◆ What to work on
Word for word, set down every line of the entries below from the line with "Data Management (547, 950)" to the line with "Envoyer des fichiers", including both, and no other line.

◆ Stored records
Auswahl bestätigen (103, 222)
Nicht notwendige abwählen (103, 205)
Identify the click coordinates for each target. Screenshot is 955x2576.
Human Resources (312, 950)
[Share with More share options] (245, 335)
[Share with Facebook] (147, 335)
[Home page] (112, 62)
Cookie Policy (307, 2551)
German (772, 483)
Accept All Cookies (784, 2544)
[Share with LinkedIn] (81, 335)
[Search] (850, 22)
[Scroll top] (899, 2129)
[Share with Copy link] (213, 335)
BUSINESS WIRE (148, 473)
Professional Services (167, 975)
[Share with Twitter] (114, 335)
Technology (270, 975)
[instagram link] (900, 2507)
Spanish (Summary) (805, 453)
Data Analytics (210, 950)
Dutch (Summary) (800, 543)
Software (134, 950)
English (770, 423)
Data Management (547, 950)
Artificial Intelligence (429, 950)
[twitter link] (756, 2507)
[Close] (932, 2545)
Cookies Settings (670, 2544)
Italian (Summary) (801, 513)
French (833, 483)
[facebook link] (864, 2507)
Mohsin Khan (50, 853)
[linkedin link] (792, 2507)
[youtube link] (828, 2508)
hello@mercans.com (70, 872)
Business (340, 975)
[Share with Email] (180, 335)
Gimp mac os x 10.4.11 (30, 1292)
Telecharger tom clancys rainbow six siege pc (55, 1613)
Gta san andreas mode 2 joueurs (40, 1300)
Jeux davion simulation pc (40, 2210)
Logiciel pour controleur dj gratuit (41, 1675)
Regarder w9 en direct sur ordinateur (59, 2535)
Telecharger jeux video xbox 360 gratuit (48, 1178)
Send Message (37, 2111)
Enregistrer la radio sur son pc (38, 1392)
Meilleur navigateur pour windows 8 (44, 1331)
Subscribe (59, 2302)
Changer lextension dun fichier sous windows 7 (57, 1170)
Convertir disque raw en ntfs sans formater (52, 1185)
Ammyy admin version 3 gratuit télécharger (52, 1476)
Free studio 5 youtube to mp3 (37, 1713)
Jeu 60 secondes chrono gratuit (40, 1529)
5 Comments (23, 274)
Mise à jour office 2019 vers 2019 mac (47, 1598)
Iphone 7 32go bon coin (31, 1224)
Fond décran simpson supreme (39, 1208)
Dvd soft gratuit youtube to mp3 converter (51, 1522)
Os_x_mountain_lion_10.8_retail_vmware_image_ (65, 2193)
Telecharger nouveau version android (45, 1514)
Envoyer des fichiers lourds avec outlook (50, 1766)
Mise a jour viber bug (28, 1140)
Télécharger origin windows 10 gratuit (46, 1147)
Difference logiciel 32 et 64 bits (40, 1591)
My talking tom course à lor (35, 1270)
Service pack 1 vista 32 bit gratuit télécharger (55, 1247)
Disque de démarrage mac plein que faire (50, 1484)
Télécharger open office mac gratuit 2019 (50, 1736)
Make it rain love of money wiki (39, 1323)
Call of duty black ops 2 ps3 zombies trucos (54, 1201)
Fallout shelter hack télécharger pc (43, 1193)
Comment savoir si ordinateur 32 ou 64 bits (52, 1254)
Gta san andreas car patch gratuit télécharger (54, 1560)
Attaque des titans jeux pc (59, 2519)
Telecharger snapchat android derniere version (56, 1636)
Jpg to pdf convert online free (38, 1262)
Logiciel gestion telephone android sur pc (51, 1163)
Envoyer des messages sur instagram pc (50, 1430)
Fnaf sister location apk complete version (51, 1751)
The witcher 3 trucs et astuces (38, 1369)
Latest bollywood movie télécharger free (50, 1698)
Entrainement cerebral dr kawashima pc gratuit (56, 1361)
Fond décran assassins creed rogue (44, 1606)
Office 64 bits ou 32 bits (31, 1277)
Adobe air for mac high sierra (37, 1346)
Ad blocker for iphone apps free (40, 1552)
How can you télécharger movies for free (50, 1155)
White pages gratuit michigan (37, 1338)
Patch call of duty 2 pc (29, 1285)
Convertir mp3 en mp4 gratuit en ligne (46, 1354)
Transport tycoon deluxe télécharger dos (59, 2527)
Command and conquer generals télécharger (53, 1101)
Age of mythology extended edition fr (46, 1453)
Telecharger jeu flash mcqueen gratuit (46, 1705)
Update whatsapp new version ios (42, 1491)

◆ Solution
Data Management (547, 950)
Artificial Intelligence (429, 950)
[twitter link] (756, 2507)
[Close] (932, 2545)
Cookies Settings (670, 2544)
Italian (Summary) (801, 513)
French (833, 483)
[facebook link] (864, 2507)
Mohsin Khan (50, 853)
[linkedin link] (792, 2507)
[youtube link] (828, 2508)
hello@mercans.com (70, 872)
Business (340, 975)
[Share with Email] (180, 335)
Gimp mac os x 10.4.11 (30, 1292)
Telecharger tom clancys rainbow six siege pc (55, 1613)
Gta san andreas mode 2 joueurs (40, 1300)
Jeux davion simulation pc (40, 2210)
Logiciel pour controleur dj gratuit (41, 1675)
Regarder w9 en direct sur ordinateur (59, 2535)
Telecharger jeux video xbox 360 gratuit (48, 1178)
Send Message (37, 2111)
Enregistrer la radio sur son pc (38, 1392)
Meilleur navigateur pour windows 8 (44, 1331)
Subscribe (59, 2302)
Changer lextension dun fichier sous windows 7 (57, 1170)
Convertir disque raw en ntfs sans formater (52, 1185)
Ammyy admin version 3 gratuit télécharger (52, 1476)
Free studio 5 youtube to mp3 (37, 1713)
Jeu 60 secondes chrono gratuit (40, 1529)
5 Comments (23, 274)
Mise à jour office 2019 vers 2019 mac (47, 1598)
Iphone 7 32go bon coin (31, 1224)
Fond décran simpson supreme (39, 1208)
Dvd soft gratuit youtube to mp3 converter (51, 1522)
Os_x_mountain_lion_10.8_retail_vmware_image_ (65, 2193)
Telecharger nouveau version android (45, 1514)
Envoyer des fichiers lourds avec outlook (50, 1766)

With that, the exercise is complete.